The Ciptagelar () is a group indigenous people which is part of the sub-Sundanese who inhabit the area around the Salak and Halimun Mountains in Indonesia, precisely in Kasepuhan Ciptagelar, Sirnaresmi Village, Cisolok District, Sukabumi Regency whose territory is directly adjacent to Cilograng District, Lebak Regency in Banten.

History
The history of Ciptagelar people began at the same time as the establishment of the Kasepuhan Ciptagelar in 1368 which according to history was founded by troops Kingdom of Sunda ruled by Sri Baduga Maharaja and was relieved of duty because Sri Baduga Maharaja wanted to do moksa. The soldiers were then separated into three groups and formed a new interconnected village. One of them is Kampung Gede which serves as the center of kasepuhan. Since then, an indigenous community has been formed, known as "Urang Ciptagelar" who currently inhabits the Kasepuhan Ciptagelar area.

Language
The language used by the Ciptagelar community is Sundanese, but most of them can also speak Indonesian well, except for parents who are 70 years old and over, some of them can't speak Indonesian. The language used by the Ciptagelar people is the same as Banten Sundanese in general, but they can tell which vocabulary is soft and which is rough, depending on who is being spoken to.

Leadership structure
The Ciptagelar people in the Kasepuhan Ciptagelar are led by a customary leader who is called "sesepuh girang". The leader of the Kasepuhan Ciptagelar community is passed down by lineage. sesepuh girang are assisted by several people who in the hierarchical structure are called "baris kolot". Baris kolot is a number of people who are used as mentors, advisors and who give consideration to the overjoyed elders related to the interests of the Kasepuhan Ciptagelar public. Each of these baris kolot has responsibilities according to its field.

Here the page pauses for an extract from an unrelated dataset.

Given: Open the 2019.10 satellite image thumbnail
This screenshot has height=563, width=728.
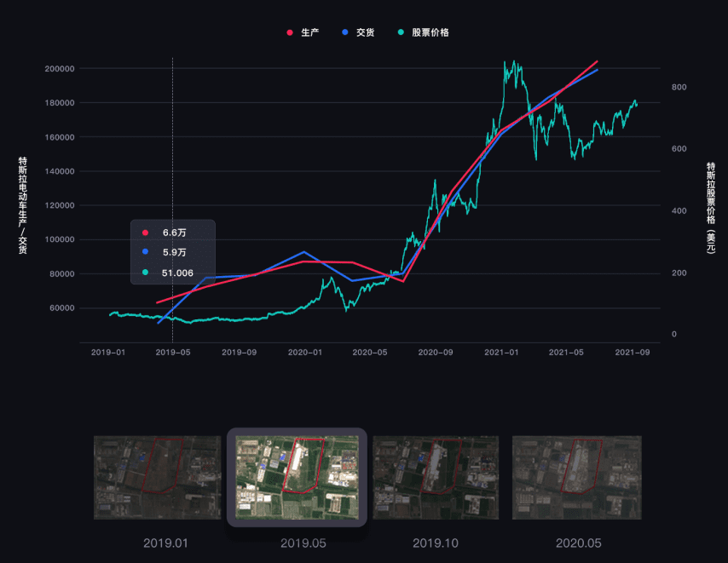Looking at the screenshot, I should click(x=436, y=477).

Baris kolot is also tasked with regulating the system customary norms that governs society based on belief where customary sanctions are not physically given by traditional leaders and elders, but in the form of disease or bad luck that will befall. Customary values ​​and norms in their implementation are a condition for a person to be able to
identify himself as part of the Ciptagelar indigenous community.

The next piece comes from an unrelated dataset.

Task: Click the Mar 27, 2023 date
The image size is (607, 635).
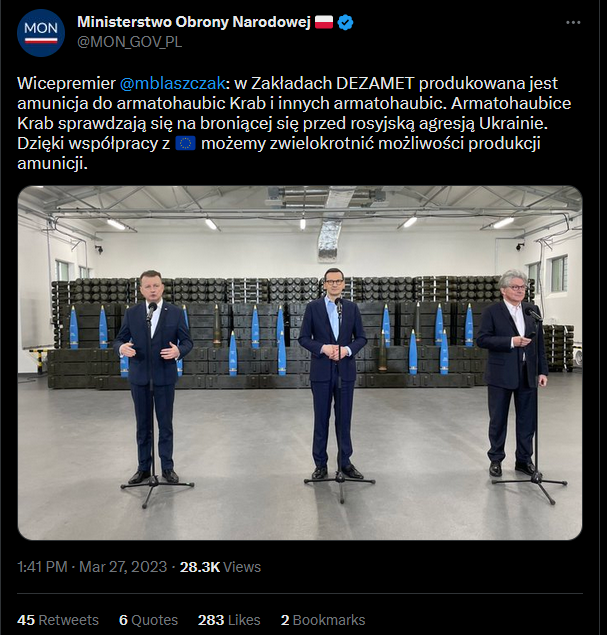Action: [120, 566]
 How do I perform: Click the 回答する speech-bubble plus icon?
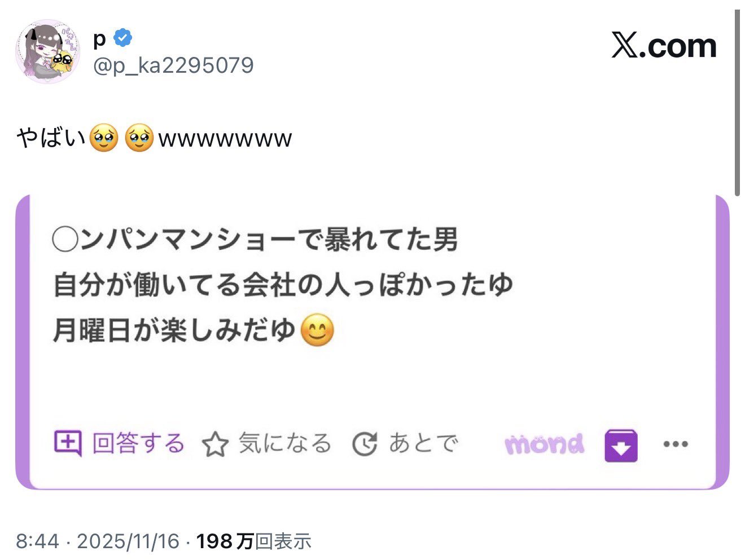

Customary value systems and norms serve as the basis for community behaviors. Positions in custom system such as "rorokan" and "baris kolot" are things that are given based on descent, this is included in one of the norm systems that have been implemented until now. Beliefs work as a storage system for past experiences, including thoughts, memories, and interpretations of events.

Culture
The Ciptagelar people are indigenous people who strongly practice ancestral teachings and other customary norms, including community dress etiquette. The Ciptagelar community has special rules, namely using headband for men and using cloth wrapped around the waist for women. The meaning of this rule is that in life one must bond with each other and maintain cleanliness.

Then the eating procedures in the Ciptagelar community also still maintain the customs inherited by the ancestors as well as in the daily eating habits. eating procedures, namely plates must be placed on the bottom, eating is not allowed while talking, there should be no sound when spooning food on the plate, and women should not eat by sitting cross-legged. Women who use cloth everyday will be very unsightly if they sit cross-legged. In addition, women are also expected to behave gracefully, gentle, and polite.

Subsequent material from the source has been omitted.